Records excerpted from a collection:
▶

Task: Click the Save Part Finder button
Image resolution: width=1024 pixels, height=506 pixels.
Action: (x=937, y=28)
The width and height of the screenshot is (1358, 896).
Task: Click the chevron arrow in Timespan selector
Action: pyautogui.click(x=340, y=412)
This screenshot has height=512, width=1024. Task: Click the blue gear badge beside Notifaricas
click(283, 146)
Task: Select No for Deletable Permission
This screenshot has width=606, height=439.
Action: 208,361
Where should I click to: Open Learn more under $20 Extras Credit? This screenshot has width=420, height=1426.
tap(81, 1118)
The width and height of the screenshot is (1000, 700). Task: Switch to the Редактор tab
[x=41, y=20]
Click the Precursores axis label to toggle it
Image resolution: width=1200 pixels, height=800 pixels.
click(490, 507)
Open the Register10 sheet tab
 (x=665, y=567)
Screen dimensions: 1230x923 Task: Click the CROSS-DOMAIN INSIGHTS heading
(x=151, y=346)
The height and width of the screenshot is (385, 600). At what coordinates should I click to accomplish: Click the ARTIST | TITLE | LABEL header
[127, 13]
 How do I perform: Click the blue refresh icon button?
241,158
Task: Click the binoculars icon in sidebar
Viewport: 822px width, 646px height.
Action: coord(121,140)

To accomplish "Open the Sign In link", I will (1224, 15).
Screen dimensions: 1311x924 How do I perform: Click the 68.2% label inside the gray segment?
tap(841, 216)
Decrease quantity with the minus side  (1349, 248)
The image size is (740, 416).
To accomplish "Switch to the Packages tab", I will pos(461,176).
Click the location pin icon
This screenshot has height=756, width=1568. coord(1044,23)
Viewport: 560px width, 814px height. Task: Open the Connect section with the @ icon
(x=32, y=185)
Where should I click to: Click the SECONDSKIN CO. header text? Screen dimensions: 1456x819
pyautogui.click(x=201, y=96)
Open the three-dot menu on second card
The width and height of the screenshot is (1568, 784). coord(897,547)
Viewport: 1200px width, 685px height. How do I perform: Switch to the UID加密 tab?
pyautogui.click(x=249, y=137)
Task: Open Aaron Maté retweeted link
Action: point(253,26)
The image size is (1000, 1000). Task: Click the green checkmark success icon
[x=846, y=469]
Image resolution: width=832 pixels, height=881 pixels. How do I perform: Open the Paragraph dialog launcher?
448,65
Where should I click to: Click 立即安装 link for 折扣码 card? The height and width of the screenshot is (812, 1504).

◀

## TASK DIRECTIONS
Write down only the closing run of lines: the one containing "Click the location pin icon" and every line after it to the end of the entries, exactly.

## RESPONSE AREA
Click the location pin icon
This screenshot has height=756, width=1568. coord(1044,23)
Viewport: 560px width, 814px height. Task: Open the Connect section with the @ icon
(x=32, y=185)
Where should I click to: Click the SECONDSKIN CO. header text? Screen dimensions: 1456x819
pyautogui.click(x=201, y=96)
Open the three-dot menu on second card
The width and height of the screenshot is (1568, 784). coord(897,547)
Viewport: 1200px width, 685px height. How do I perform: Switch to the UID加密 tab?
pyautogui.click(x=249, y=137)
Task: Open Aaron Maté retweeted link
Action: point(253,26)
The image size is (1000, 1000). Task: Click the green checkmark success icon
[x=846, y=469]
Image resolution: width=832 pixels, height=881 pixels. How do I perform: Open the Paragraph dialog launcher?
448,65
Where should I click to: Click 立即安装 link for 折扣码 card? The height and width of the screenshot is (812, 1504).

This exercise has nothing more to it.